I pull into the driveway, shutting off the engine. I’m pretty sure Salem is looking over at me with the same blend of curiosity and doubt she’s leveled at me ever since we met up in the hotel lobby after my meeting with Jess. I’d told her all the conditions I’d been given, though for now I left off mentioning the one I suggested myself. I still can’t really admit to myself why I did it, especially not after Jess treated me like I’m some kind of heavy. But I had a feeling if I’d told Salem, she’d admit it for me.

She’d know.

“Come on. You can help with their bags.”

I stifle a groan. It isn’t that I don’t want to help with their bags; it’s practically in my DNA to want to help people with their bags or their flat tire or the too-big box a delivery man left outside their door.

It’s that helping with their bags is going to make me look like I’msecurity.

And I’m grown enough to admit: that makes me feel insecure.

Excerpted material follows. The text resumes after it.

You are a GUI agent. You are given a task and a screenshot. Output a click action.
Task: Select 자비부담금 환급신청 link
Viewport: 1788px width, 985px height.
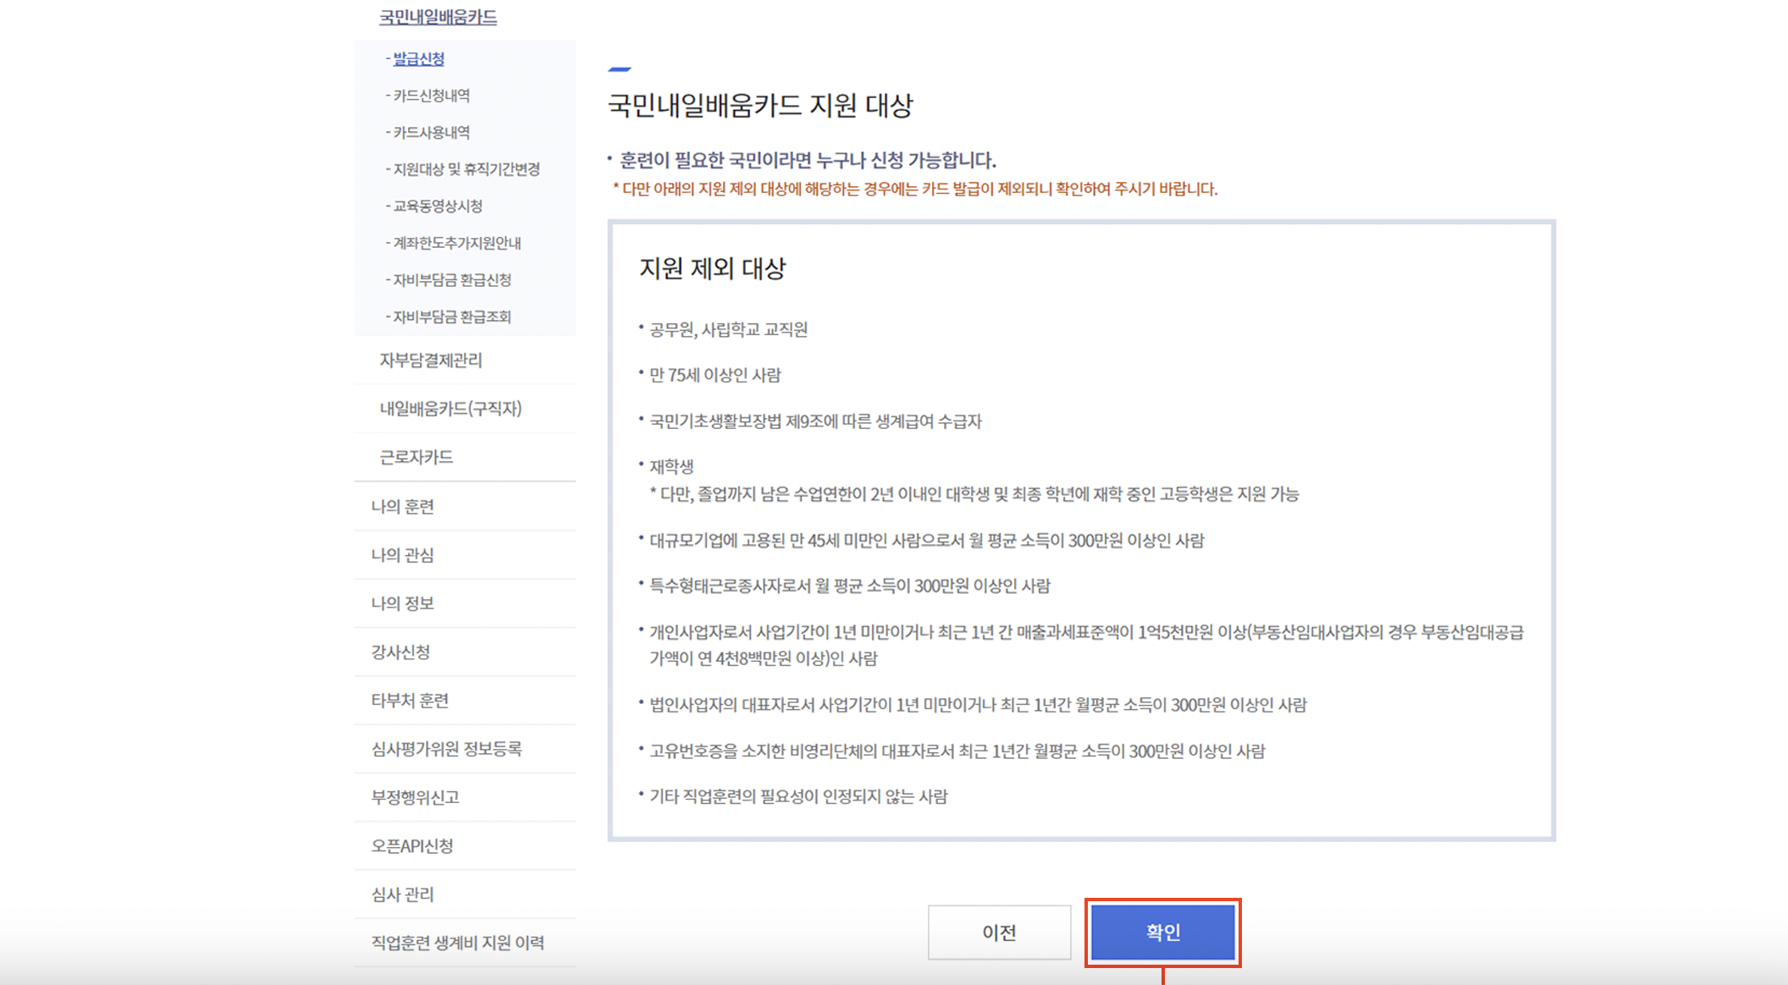(x=451, y=280)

If Cope were here, he’d get it. In a different way, but he’d get it. For a long time, not a lot of people really believed Cope when he said he was struggling; not a lot of people thought someone as good-natured and fit and talented as him would be struggling, at least not for long. With me, it’s more—it’s more that most people look at me and think there must not be room for a brain. Most people think I’m built for flattening.

Most people including a whole lot of my teachers, my coaches. My classmates in graduate school. Probably even Salem, when she first met me.

Jess Greene.

Still, I get out of the car, knowing I’m going to head straight for those bags.

Salem’s saying hello as if this whole setup hasn’t been ten kinds of tense, because that’s how she is. We’re on the path to the story she wants now, so it doesn’t matter what happened to get us here. I guess I should take a lesson.

“Morning,” I say, approaching them. Tegan is smiling, something victorious in her expression, and that’s fair enough, given she got one over on us and her sister. Beside her, Jess is ramrod straight in basically the same outfit I’ve seen her in the last two days: black sneakers, black jeans, loose black T-shirt. In the sunlight, her hair is spun gold against her shoulders.

I bend down to pick up their suitcases.

“I can get it,” says Jess.

It sounds pretty much the same as everything else she’s said either to or around me: tight, impatient, final. But when I look up at her, I think I see something different in her expression. It might be regret.